(Extracted data begins)
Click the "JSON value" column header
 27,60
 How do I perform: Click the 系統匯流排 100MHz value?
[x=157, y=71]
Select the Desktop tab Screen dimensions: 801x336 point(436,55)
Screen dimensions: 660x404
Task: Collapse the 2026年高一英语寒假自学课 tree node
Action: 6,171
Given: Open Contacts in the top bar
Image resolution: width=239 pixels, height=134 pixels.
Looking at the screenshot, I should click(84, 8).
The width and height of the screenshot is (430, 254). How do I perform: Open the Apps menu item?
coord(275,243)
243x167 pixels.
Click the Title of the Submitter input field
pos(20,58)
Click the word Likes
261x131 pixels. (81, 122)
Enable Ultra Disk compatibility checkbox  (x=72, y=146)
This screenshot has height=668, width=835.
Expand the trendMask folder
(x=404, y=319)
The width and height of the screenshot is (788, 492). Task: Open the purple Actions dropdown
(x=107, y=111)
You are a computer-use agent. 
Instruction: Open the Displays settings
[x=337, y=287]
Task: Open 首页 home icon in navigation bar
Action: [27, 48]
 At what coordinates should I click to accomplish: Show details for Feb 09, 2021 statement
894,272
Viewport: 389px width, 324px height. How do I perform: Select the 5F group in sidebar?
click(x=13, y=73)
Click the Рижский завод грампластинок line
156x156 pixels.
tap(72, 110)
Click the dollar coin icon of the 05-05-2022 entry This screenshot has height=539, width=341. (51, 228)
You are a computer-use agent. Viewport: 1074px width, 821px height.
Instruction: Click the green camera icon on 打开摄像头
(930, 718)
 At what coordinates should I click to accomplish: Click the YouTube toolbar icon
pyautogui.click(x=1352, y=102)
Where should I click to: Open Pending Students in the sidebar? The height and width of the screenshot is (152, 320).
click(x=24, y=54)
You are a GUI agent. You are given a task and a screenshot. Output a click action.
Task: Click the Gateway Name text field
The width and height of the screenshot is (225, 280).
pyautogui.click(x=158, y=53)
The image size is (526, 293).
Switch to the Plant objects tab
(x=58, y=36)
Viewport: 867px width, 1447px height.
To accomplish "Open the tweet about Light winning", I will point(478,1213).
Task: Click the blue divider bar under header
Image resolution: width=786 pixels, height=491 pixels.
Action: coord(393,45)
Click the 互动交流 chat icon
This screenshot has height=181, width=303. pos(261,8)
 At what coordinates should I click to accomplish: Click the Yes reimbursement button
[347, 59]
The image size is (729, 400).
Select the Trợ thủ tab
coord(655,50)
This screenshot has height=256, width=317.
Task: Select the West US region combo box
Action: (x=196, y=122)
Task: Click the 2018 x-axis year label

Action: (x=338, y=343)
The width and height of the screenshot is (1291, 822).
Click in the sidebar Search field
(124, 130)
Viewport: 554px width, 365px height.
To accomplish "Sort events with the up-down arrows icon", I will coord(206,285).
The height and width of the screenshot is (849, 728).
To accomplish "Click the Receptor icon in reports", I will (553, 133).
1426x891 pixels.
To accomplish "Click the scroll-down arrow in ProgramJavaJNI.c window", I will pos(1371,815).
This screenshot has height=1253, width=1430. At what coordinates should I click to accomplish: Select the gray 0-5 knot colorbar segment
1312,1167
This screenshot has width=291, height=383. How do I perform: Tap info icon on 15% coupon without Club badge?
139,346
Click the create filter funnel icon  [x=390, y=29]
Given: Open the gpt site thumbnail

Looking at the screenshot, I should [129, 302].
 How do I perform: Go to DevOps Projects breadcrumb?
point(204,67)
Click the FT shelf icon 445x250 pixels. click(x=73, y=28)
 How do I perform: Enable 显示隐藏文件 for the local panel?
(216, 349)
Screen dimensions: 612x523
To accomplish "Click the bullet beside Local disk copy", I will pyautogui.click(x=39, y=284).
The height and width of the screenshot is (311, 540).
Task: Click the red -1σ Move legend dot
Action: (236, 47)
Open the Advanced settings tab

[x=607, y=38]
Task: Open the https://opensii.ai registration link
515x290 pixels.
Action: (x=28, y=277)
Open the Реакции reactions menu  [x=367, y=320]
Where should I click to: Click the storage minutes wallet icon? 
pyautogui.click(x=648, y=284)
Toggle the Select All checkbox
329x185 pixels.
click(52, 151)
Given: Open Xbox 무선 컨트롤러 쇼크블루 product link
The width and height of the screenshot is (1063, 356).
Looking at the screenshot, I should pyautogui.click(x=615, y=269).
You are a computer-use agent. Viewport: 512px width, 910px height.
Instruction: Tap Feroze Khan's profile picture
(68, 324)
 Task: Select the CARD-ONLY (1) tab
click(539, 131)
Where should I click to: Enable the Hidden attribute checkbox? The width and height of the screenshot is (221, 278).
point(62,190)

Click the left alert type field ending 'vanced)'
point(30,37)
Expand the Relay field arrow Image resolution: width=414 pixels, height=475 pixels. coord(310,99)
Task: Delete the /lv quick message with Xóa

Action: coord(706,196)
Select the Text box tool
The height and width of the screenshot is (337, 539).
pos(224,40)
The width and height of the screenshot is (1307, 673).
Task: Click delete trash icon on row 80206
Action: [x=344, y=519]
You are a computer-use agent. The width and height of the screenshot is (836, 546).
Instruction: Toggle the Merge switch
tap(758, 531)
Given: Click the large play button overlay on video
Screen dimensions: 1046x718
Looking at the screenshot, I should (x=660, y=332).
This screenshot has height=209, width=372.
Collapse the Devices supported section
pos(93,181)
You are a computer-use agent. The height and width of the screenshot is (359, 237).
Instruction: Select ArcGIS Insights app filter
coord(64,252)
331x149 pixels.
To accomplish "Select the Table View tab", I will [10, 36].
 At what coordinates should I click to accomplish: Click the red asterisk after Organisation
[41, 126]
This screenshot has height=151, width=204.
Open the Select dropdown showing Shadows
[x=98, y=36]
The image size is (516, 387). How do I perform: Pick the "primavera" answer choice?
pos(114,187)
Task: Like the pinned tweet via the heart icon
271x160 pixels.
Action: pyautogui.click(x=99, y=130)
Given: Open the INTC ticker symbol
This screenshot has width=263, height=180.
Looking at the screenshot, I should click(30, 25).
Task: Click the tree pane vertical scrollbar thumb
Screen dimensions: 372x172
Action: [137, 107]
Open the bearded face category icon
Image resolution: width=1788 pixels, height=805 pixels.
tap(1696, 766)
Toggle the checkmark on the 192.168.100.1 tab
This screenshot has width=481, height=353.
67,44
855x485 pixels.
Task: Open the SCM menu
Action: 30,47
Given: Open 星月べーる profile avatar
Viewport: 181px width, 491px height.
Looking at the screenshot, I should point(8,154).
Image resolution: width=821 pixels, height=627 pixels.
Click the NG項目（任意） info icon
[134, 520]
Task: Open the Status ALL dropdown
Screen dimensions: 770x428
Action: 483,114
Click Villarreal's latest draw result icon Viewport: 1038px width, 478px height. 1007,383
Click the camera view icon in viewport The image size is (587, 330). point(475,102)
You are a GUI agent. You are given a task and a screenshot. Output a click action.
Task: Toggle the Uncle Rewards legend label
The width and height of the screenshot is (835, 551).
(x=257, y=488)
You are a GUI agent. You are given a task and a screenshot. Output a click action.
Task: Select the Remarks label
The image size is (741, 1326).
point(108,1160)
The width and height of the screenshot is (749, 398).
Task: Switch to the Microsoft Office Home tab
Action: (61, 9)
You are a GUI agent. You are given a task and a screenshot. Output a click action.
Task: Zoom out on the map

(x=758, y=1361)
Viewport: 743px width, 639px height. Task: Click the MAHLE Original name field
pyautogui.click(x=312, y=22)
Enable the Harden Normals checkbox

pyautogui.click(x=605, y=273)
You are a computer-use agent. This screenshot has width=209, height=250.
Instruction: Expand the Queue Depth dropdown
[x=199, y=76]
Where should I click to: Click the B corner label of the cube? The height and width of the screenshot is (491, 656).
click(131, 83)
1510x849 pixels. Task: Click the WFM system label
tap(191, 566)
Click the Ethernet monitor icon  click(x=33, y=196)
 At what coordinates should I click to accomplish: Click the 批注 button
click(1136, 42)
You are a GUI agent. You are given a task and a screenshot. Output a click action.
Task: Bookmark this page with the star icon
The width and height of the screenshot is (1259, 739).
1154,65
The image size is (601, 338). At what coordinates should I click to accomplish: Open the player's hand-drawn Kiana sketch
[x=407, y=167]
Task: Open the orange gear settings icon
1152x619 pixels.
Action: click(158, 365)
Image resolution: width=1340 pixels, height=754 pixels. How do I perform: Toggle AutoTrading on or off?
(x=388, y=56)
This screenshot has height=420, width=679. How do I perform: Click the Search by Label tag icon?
(Extracted data ends)
Task requirements ▸ Print again the lines of the entries above that fall between the line holding "Task: Click the Gateway Name text field" and the line holding "Viewport: 867px width, 1447px height.", inclusive, exactly as they stand.

Expected answer ▸
Task: Click the Gateway Name text field
The width and height of the screenshot is (225, 280).
pyautogui.click(x=158, y=53)
The image size is (526, 293).
Switch to the Plant objects tab
(x=58, y=36)
Viewport: 867px width, 1447px height.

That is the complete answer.